List each line of the material below that contains the word "text".

=== EXCERPTED RECORDS ===
:::

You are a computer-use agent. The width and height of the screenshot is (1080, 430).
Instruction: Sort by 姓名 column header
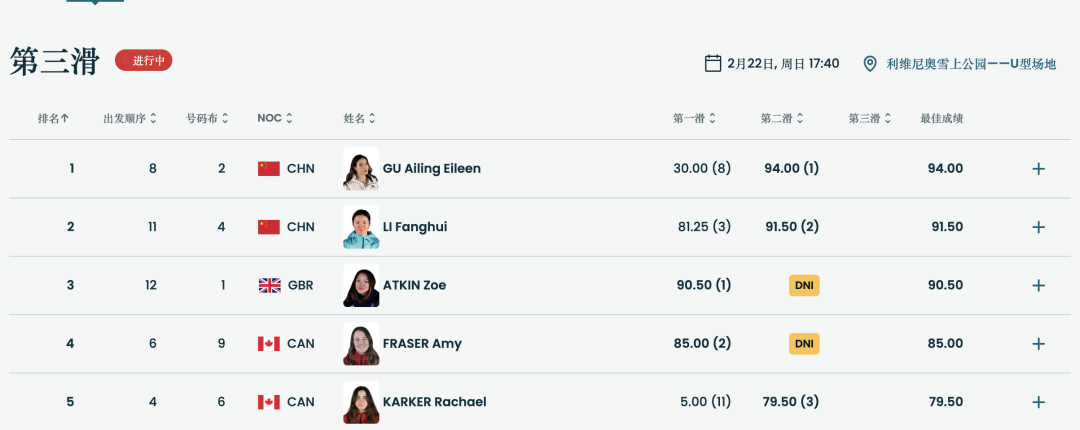359,118
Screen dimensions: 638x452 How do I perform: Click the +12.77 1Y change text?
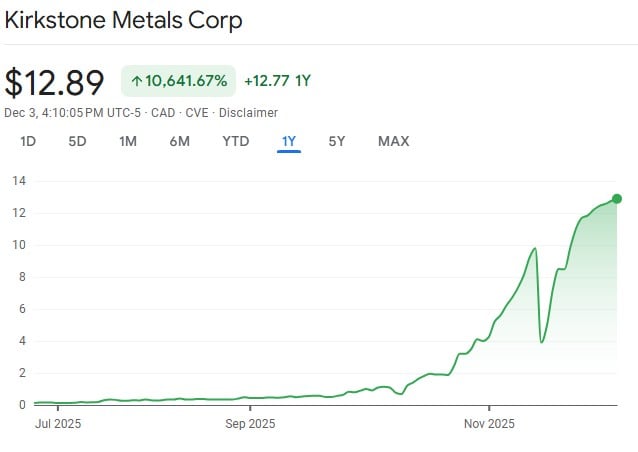(x=277, y=81)
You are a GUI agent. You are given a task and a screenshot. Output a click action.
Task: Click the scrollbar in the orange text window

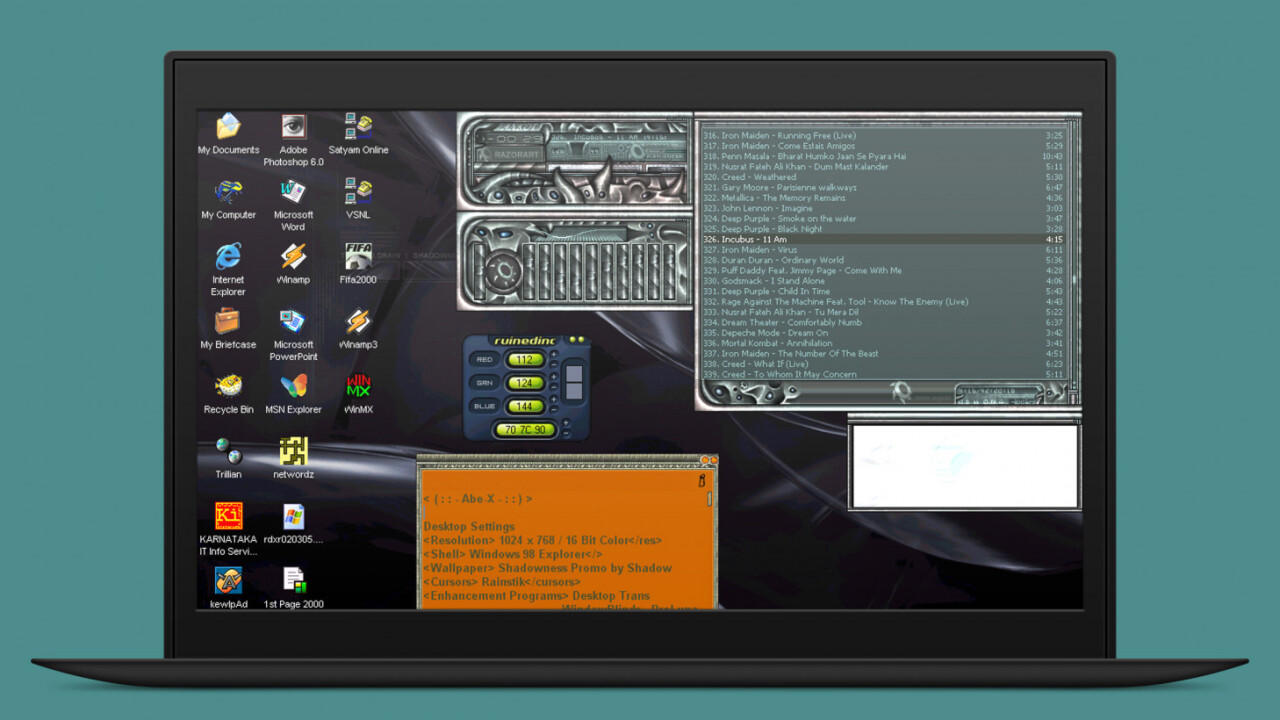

:::

=== CORRECT OUTPUT ===
Screen dimensions: 638x452 How do I perform: Click the +12.77 1Y change text?
Task: Click the scrollbar in the orange text window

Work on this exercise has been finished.